=== Quoted text ===
= = = =

German Late War Armor

By mid-1944, the standard German tank in Western Europe was the Panzer IV, known as the Mark IV to US troops.  It has a long barrelled high velocity 75mm gun and was a fair match for even up-gunned M4 tanks. 

Though the Panzer IV had been officially supplanted by the much more fierce and capable Panzer V "Panther" as the main German tank, their production numbers were relatively small in comparison.  Regardless, the mighty Panther and its super high velocity 75mm gun could shoot straight through the front of a Sherman tank before the Sherman (even an upgunned one) could effectively return fire with any hope of scoring a hit.  

Pictured above is one of the most famous and feared tanks in history, the Panzerkampwagen VI, better known as the mighty Tiger I Heavy tank.  Though produced in much fewer numbers than the Pz. IV and Panther tanks, it first saw action in North Africa in 1942, and was an absolute monster against any piece of US or British armor throughout the war.  It mounted the famous high velocity 88mm gun that was developed from the Flak 36 Anti-Aircraft cannon, and could also destroy any American or British tank through a frontal armor shot before they were able to get into adequate range throughout much of the war.  One flaw in the Tiger I design that became apparent as the war progressed was the  lack of sloped armor, which allows for shots to deflect off, and also increases the effective thickness of armor.  A larger heavy tank with sloped armor and an even more powerful 88mm gun (same diamater as for Tiger I but longer barrel and much more powder in the charge) came in the form of the King Tiger, which was a further obstabcle for weak US and British armor to handle.

     Pictured below is the German tank destroyer version of the Panther tank, called the Jagdpanther (which means "hunting panther" in German).  Unlike the United States and Britain, the Germans realized how to effectively make an armored vehicle thats specific job was to fight other tanks, known as a tank destroyer in WWII.  Every purpose built German tank destroyer of WWII had their hulls redesigned as a casemate to support a forward mounted gun with limited traverse, as opposed to a rotating turret.  This prevented easy aiming of the main armament, but the casemate and sloped front of German tankd estroyers offered immense armor protection.  Many German tank destroyers were upgunned and up-armored versions of a prior existing tank, with the Panther and Jagdpanther as examples.  The Panther's long barreled 75mm Pak 42/L70 (gun barrel was 70 calibers long, meaning that the barrel length was 70 times the bore diameter of the cannon. This contrasts with the weaker 75mm 43 caliber main gun for the Panzer IV tank) was replaced by the much larger and more powerful 88mm from the King Tiger.  So the Jagdpanther ended up as a true tank destroyer should be, with a masssively powerful cannon that was accurate and effective to long range, a low silouette, and an immensely up-armored and sloped defensive front to the vehicle.

= = = =

=== Dataset items ===
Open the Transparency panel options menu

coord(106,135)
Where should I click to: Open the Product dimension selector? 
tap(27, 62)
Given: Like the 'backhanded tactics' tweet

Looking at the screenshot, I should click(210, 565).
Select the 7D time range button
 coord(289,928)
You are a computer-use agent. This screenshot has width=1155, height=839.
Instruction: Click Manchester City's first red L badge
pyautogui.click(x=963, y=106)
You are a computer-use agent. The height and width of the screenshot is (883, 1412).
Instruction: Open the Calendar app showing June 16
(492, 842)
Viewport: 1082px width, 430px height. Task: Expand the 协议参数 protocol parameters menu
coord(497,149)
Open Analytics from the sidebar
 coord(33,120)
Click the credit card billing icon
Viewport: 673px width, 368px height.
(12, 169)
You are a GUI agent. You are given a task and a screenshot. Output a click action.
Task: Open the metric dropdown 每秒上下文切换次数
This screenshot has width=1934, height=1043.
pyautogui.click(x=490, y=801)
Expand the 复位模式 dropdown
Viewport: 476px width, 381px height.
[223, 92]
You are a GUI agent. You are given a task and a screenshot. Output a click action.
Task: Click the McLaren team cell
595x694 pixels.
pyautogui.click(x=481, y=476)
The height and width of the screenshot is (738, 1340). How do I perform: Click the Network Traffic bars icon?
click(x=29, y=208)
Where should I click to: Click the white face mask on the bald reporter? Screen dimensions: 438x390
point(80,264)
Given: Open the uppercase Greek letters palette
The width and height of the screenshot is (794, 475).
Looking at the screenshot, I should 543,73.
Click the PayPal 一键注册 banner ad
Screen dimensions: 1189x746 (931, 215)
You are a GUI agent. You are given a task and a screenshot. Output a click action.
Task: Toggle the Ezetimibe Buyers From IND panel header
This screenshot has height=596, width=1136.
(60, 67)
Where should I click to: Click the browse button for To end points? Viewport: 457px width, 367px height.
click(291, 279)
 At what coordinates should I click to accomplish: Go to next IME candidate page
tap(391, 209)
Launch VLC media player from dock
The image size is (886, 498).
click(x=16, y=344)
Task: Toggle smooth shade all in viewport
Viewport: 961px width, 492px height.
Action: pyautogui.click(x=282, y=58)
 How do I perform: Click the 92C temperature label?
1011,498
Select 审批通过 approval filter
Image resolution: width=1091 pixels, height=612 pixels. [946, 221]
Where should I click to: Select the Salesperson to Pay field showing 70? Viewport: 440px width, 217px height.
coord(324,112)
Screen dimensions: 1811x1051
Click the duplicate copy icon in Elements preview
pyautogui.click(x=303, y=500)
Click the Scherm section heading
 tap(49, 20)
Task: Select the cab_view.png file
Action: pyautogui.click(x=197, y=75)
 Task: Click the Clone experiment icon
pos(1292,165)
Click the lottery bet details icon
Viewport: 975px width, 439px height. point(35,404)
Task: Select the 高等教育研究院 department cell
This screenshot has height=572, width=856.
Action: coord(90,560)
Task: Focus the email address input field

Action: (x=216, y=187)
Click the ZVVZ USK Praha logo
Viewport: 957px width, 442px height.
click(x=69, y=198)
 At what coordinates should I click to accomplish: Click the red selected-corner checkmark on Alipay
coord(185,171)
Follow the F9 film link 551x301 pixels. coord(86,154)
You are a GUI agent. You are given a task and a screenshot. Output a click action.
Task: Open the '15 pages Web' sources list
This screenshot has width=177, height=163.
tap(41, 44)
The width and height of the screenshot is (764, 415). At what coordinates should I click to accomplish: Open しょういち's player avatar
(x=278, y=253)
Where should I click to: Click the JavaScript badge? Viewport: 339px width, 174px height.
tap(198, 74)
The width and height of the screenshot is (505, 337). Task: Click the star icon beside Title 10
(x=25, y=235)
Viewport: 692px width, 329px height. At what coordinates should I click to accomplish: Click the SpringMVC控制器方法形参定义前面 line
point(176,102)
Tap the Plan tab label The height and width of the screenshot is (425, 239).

= = = =

=== What you will do ===
**1.** Return the section of the German late war armor article that opens with the words containing "German Late War" and closes with "scoring a hit.", copied character for character.
**2.** Write the next part of the German late war armor article, starting right after its final sentence.

=== Answers per task ===
**1.**
German Late War Armor

By mid-1944, the standard German tank in Western Europe was the Panzer IV, known as the Mark IV to US troops.  It has a long barrelled high velocity 75mm gun and was a fair match for even up-gunned M4 tanks. 

Though the Panzer IV had been officially supplanted by the much more fierce and capable Panzer V "Panther" as the main German tank, their production numbers were relatively small in comparison.  Regardless, the mighty Panther and its super high velocity 75mm gun could shoot straight through the front of a Sherman tank before the Sherman (even an upgunned one) could effectively return fire with any hope of scoring a hit.

**2.**
      Though in the chart above I have technically left out German towed anti-tank (AT) guns, all of their guns are represented in one of the four categories of German armor, as German tanks and tank destroyers were often designed to take cannons that were initially implemented in towed AT guns.  I have labeled the German vehicles in the graph based off of their name and not the gun they mounted, but left to right, the weapons are the long barreled 75mm L/48 (L/48 meaning that the length of barrel is 48 times the bore diameter, in this case 75mm x 48), the even longer barreled and higher velocity 75mm L/70, the long barreled and high velocity 88mm L/56, and the much longer barreled and higher velocity 88mm L/71.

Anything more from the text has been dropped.